* [What needs to be done]:
Lines with the word "will" are the ones wanted. Copy each of them from the entries below.

* [Extracted material]:
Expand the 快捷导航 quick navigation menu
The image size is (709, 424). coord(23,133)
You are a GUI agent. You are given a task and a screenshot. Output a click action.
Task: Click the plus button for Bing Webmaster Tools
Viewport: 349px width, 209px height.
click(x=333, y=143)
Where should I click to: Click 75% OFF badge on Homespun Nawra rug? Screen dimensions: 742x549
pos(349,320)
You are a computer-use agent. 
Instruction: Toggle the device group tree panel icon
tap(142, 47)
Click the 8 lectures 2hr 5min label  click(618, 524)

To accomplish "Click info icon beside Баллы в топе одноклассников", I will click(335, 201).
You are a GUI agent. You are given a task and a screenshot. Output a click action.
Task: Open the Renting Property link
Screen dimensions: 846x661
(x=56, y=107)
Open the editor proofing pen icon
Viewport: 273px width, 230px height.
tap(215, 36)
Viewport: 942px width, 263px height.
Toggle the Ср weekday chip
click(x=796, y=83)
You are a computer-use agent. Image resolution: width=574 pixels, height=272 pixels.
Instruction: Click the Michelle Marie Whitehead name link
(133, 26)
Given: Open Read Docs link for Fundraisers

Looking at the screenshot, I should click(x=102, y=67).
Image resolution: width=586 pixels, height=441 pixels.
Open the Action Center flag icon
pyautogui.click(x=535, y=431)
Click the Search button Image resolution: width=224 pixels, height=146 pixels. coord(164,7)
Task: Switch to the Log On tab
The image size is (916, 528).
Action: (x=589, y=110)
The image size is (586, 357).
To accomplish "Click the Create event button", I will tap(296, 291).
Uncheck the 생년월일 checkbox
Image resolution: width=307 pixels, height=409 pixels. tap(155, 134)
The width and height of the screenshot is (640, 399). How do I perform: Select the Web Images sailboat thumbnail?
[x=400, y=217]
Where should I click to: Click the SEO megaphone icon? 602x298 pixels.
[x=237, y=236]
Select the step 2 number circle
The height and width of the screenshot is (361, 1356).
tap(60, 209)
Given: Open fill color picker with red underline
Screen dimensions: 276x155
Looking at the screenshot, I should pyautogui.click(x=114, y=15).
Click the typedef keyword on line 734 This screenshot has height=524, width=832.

* [Result for this exercise]:
To accomplish "Click info icon beside Баллы в топе одноклассников", I will click(335, 201).
To accomplish "Click the Create event button", I will tap(296, 291).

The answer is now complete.